> _Problem description_
Retype the lines below exactly, from the one that contains "Task: Expand the Insert submenu" through the last, and leave every picture out.
####################
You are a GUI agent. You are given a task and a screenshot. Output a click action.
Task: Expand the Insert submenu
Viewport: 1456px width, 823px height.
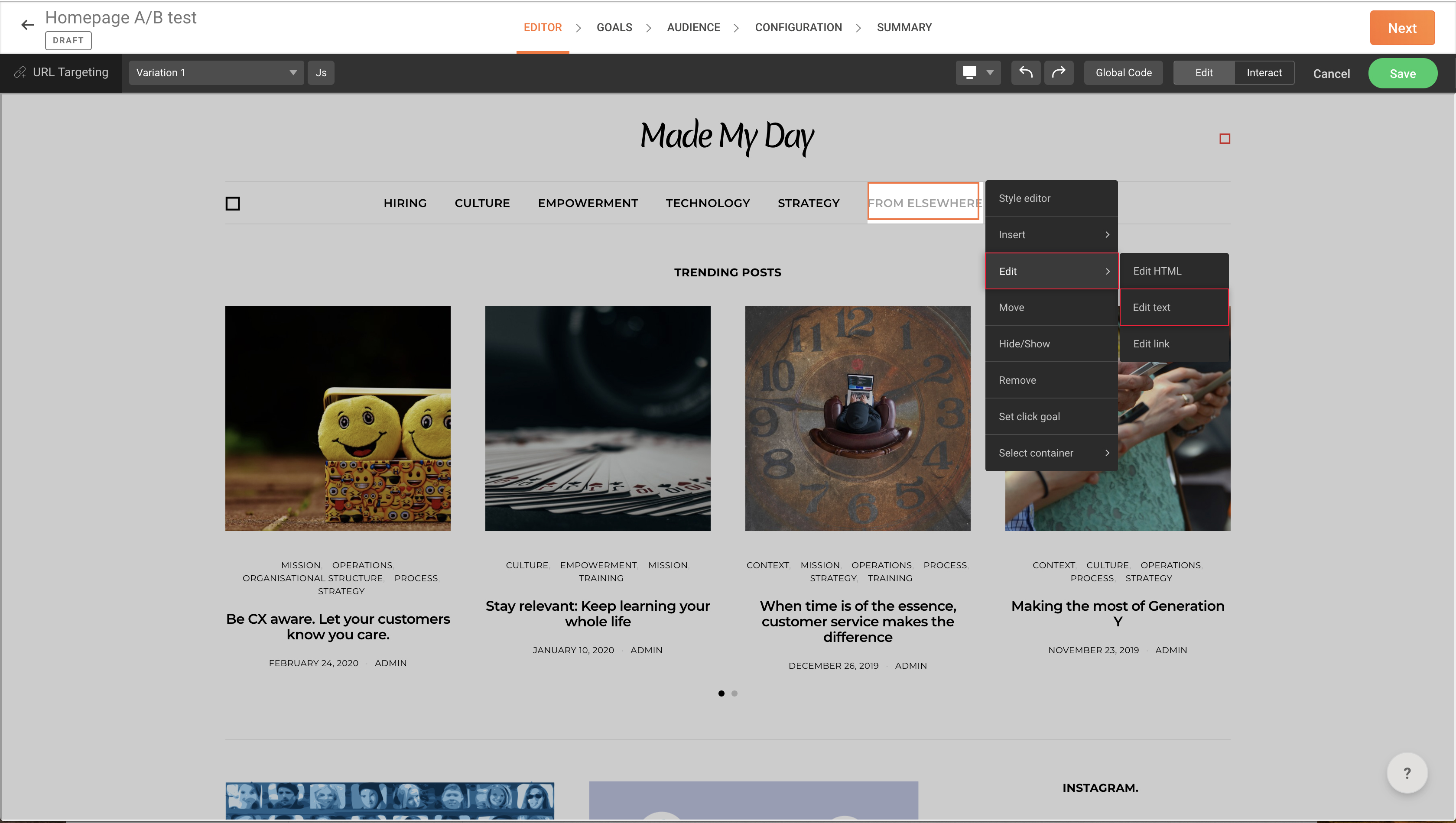point(1051,235)
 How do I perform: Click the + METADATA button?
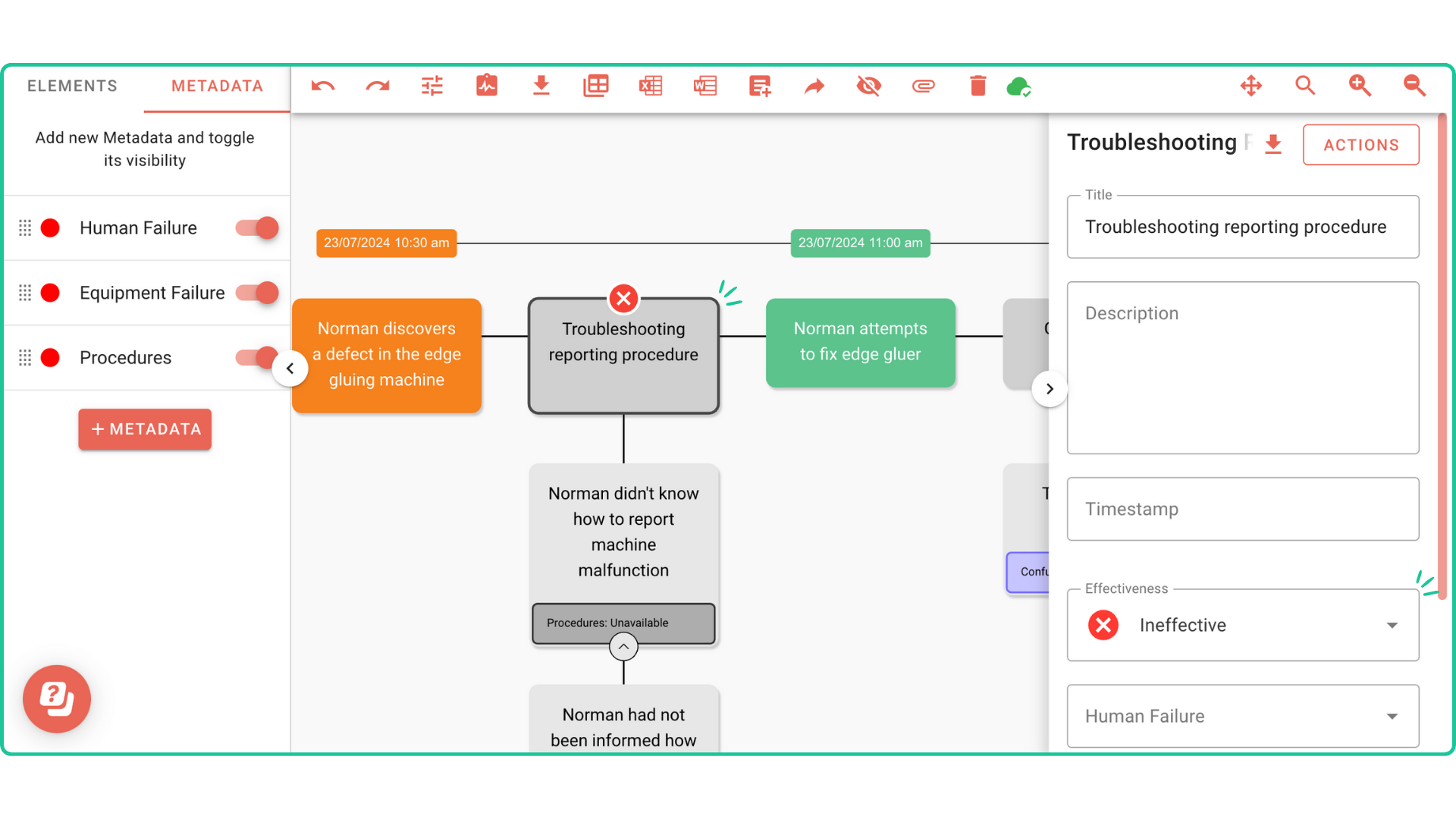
####################
> _Written response_
Task: Expand the Insert submenu
Viewport: 1456px width, 823px height.
point(1051,235)
 How do I perform: Click the + METADATA button?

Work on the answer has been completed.